É uma característica tão enraizada que a palavra “desenvolvimento” é mais tema de propaganda institucional, equivalente a expressões vagas tipo “economia verde” e “sustentabilidade”, que provida dos atributos que lhe seriam inerentes: juro baixo, crédito farto, investimento no topo das prioridades dos orçamentos públicos e privados, a tributação enviesada em favor da inovação tecnológica e do dinamismo empresarial e não como meio exclusivamente arrecadatório para gasto corrente etc.

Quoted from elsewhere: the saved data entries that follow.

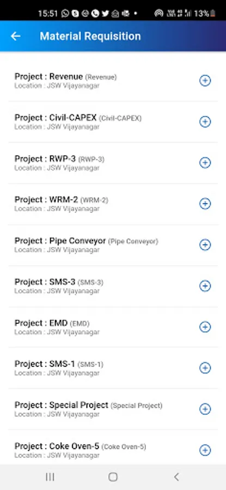This screenshot has height=490, width=226.
Task: Tap the Android navigation back chevron
Action: pyautogui.click(x=176, y=477)
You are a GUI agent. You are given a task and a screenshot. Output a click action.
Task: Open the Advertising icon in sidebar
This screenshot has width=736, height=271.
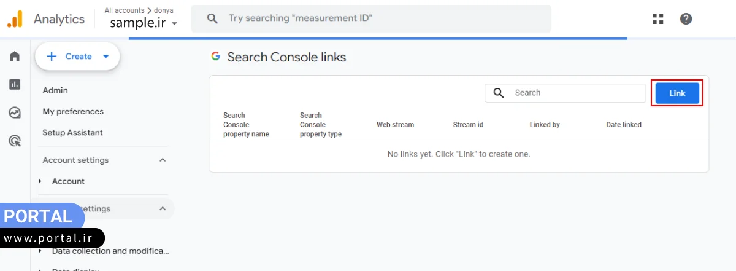(x=15, y=141)
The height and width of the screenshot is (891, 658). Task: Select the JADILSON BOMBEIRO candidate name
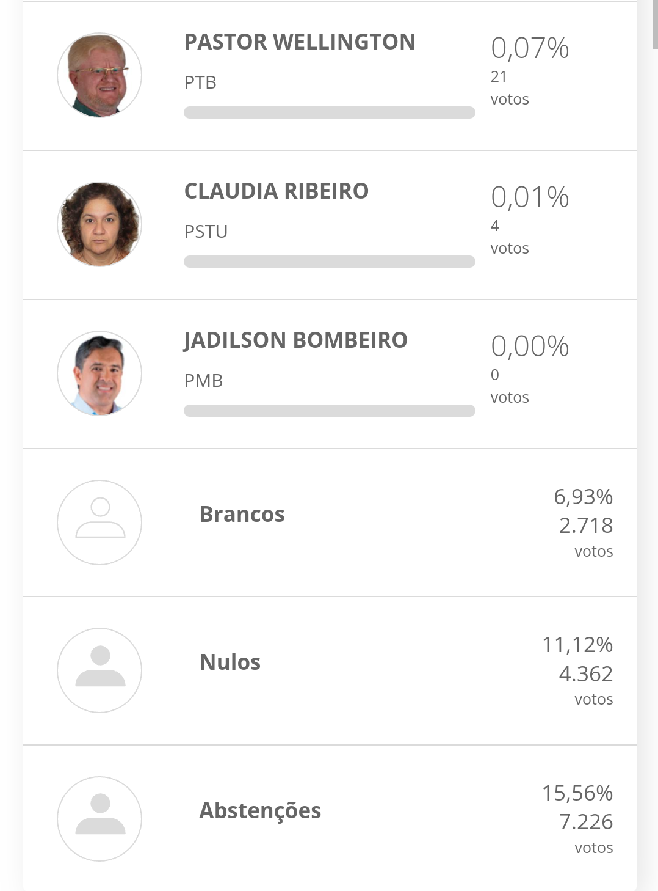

E é também o que explica o grande apoio à reforma tributária que vai substituir cinco impostos sobre o consumo por três outros com o fim de simplificar a rotina tributária mantendo a arrecadação em termos de proporção do PIB, distribuída entre o naco federal e o dos estados e municípios. Respectivamente, a Contribuição e o Imposto sobre Bens e Serviços (CBS e IBS, as novas siglas para o PIS/Cofins e o IPI, no nível da União, e para o ICMS e ISS, no plano federativo).
Ah! A reforma se completa com o também novo Imposto Seletivo, com os fundamentos de tributar atividades, digamos, perniciosas, como tabaco e álcool, adicionadas dos bens e serviços nocivos ao meio ambiente. E claro: mais um sortido de exceções, com alíquotas menores que as que serão legadas à indústria, o filho enjeitado da economia movida pelas commodities de exportação e transferências de renda, já que, de outro modo, Brasília seria sitiada por multidões de famélicos.
Ainda assim, essa reforma aprovada na Câmara e tramitando no Senado sob a forma de emenda à Constituição colhe mais apoio que críticas – estas, amenizadas pelas exceções dadas aos setores econômicos que há tempos substituíram a mediação de suas entidades pela eleição direta de parlamentares. Apesar disso, compensa mais uma reforma mediana ou meia-boca que manter o nefasto e obsoleto sistema tributário atual.
A fila andou na política
Entende-se o fim de linha em que nos encontramos quando as ambições sobre o que esperar das instituições encarregadas de moldar o futuro da economia são as mínimas possíveis. O que vai bem ou não se queixa não se explica só pelos conceitos de eficiência, tipo produtividade, ou por ser altamente competitivo vis-à-vis a concorrência externa.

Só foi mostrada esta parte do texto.